Tuberculosis: Current Global & India Stats, & Advice for Patients

Tuberculosis(TB) is a bacterial disease usually caused by an organism known as mycobacterium tuberculosis that mostly affects the lungs. It is spread from individual to individual through the air. It is a treatable and avoidable disease.

When TB is developed, the symptoms a cough, fever, night sweats and weight loss. These symptoms are insignificant for many months. Moreover, around one-third of the world’s population has latent TB, that means people are diseased by TB bacteria but are not ill with the disease and cannot spread the disease.

It is one of top 10 causes of death worldwide. It arises in every part of the world. According to WHO, 10.4 million people fell ill with TB and 1.8 million people died due to this disease. 60% of the total deaths are from the six countries, where India is leading the count followed by Indonesia, China, Nigeria, Pakistan, and South Africa. Moreover, WHO estimated 1 million children became ill with TB and 170,000 children died due to TB, apart from children with HIV.

India is the country with the maximum burden of TB. In India, WHO estimated 2.2 million cases of TB.

According to WHO, 40% of the Indian population is infected with Tuberculosis bacteria.

Treatment and Prevention

Tuberculosis treatment generally takes a few weeks. Medications are the keystone of tuberculosis treatment. Besides, people suffering from this disease should avoid crowds till they are not cured. Moreover, it is very important to complete the course of therapy and take the medications exactly as prescribed by the doctor. Discontinuing treatment too soon or missing doses allows the alive bacteria to become resistant.

Directly observed therapy (DOT) is recommended to the people suffering from Tuberculosis.

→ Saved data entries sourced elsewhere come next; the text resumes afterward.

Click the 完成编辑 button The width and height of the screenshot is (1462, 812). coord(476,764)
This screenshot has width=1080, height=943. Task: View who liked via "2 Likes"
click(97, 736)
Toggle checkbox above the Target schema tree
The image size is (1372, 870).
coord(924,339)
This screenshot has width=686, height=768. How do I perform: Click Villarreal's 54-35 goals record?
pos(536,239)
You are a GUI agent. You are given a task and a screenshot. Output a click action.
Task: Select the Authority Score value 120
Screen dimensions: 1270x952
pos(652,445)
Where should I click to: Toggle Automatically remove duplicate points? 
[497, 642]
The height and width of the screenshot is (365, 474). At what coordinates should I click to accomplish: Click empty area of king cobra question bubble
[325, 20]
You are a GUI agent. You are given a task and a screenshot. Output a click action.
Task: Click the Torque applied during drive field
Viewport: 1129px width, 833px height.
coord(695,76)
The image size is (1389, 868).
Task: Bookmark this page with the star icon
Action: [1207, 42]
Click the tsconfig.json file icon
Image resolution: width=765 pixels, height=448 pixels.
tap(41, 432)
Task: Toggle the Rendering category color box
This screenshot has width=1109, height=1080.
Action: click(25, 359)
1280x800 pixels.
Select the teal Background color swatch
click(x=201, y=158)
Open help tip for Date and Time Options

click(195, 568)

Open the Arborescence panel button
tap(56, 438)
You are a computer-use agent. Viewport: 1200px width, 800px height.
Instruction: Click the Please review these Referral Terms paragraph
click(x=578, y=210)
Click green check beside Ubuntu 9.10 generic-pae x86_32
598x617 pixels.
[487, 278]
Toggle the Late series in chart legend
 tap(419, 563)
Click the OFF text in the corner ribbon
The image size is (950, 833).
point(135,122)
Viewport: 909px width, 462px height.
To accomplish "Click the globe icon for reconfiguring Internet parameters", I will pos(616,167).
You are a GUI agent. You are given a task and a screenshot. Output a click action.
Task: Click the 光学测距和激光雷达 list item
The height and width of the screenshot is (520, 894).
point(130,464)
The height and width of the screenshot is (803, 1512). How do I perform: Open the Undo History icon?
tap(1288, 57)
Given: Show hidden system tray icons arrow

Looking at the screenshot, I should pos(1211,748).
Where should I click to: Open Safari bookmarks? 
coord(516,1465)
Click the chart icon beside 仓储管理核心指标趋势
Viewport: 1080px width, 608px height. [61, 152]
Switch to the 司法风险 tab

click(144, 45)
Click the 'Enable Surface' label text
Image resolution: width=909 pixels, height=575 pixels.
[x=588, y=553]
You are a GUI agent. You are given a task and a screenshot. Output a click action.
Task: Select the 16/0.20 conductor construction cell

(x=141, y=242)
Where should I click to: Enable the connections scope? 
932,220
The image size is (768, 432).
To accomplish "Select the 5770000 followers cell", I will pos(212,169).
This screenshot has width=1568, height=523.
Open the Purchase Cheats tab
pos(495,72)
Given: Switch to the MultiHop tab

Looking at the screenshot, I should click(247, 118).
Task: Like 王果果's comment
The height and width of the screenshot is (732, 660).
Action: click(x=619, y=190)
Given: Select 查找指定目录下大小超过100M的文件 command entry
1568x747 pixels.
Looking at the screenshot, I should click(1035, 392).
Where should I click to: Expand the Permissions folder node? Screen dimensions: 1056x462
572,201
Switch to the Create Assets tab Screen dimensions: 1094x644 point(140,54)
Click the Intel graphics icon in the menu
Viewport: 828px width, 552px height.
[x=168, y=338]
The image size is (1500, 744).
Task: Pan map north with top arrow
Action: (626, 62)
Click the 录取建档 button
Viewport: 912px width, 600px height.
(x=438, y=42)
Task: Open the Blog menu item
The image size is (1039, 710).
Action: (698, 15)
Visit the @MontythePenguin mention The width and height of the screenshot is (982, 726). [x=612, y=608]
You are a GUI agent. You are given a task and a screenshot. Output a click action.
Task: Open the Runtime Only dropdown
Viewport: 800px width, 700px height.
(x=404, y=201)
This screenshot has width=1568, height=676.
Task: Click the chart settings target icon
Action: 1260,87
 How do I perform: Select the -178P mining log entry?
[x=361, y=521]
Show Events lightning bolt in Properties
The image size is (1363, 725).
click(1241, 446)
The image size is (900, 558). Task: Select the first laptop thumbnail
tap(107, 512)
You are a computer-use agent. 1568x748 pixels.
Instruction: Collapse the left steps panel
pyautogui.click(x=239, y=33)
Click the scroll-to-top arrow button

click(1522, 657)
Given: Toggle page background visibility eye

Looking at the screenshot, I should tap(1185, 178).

In DOT a healthcare professional spends time with the patient and oversees every medical dose

Advice for patients

Hidoc recommends a few steps to prevent the spread of TB.

Ventilate the Room

Tuberculosis germs are spread easily in the small room or space where air doesn’t move. It is recommended to keep the windows open or use the fan to blow the indoor air outside.

Cover Mouth

Use the tissue or handkerchief to cover the mouth always while laughing, coughing or sneezing so that the bacteria is not spread. Wearing a mask may help reduce the risk of transmission.

Stay Home

Avoid going to work or school during the first few weeks of treatment for tuberculosis. Moreover, don’t sleep with other people in the same room to stop the transmission of tuberculosis.

Vaccinations

Bacille Chalmette-Guerin or BCG is a vaccine used in the countries where Tuberculosis is more common.

According to WHO, people diagnosed with tuberculosis can contaminate 10-15 people through close contact every year if they do not take Hidoc recommended precautions.